→ EXTRACTED MATERIAL

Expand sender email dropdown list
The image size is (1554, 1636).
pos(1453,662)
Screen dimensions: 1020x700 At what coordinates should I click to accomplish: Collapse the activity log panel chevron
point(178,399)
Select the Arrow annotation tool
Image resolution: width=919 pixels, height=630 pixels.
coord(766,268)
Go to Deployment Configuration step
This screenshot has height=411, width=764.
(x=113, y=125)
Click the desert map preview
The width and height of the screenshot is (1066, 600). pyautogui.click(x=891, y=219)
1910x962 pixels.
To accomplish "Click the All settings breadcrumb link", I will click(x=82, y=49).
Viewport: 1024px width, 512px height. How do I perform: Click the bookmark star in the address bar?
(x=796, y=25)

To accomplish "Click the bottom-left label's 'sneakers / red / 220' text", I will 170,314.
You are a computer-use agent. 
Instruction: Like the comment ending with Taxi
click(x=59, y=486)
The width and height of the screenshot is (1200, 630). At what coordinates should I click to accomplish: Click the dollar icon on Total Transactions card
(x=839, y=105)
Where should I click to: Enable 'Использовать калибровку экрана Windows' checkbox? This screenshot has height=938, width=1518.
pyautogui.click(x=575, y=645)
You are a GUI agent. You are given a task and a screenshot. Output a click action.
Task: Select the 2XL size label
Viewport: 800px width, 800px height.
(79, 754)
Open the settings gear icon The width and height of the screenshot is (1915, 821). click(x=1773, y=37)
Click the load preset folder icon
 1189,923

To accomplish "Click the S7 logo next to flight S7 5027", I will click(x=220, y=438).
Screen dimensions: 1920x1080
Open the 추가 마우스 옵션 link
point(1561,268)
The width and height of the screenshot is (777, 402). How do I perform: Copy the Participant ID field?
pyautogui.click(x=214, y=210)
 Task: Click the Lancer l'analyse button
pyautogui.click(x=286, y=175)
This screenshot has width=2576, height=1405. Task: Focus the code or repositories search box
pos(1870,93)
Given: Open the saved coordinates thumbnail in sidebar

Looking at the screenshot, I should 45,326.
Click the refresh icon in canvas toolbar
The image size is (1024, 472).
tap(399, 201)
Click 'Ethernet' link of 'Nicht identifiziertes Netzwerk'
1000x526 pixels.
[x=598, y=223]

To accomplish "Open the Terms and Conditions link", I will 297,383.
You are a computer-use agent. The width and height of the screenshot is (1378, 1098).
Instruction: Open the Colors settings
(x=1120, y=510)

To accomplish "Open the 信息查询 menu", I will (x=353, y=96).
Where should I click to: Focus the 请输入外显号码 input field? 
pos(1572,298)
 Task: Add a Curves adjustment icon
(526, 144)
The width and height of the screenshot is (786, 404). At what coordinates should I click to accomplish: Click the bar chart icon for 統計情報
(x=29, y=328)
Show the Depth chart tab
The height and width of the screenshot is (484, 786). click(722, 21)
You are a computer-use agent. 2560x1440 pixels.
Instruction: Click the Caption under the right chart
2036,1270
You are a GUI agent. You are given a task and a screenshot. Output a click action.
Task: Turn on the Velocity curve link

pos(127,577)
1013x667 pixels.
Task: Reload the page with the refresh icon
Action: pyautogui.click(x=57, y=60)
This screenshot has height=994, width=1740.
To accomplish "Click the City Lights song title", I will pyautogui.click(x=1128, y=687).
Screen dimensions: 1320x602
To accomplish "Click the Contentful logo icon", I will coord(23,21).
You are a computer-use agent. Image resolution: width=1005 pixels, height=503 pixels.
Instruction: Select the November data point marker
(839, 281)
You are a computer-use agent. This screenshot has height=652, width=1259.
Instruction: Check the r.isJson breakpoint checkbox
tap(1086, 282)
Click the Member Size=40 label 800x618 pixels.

→ GOAL OF THE EXERCISE
Please transcribe the records above, starting at the line containing "You are a computer-use agent. Image" and continuing through the end of the records, with both ends included. Give only those lines.

→ RESULT FOR THIS TASK
You are a computer-use agent. Image resolution: width=1005 pixels, height=503 pixels.
Instruction: Select the November data point marker
(839, 281)
You are a computer-use agent. This screenshot has height=652, width=1259.
Instruction: Check the r.isJson breakpoint checkbox
tap(1086, 282)
Click the Member Size=40 label 800x618 pixels.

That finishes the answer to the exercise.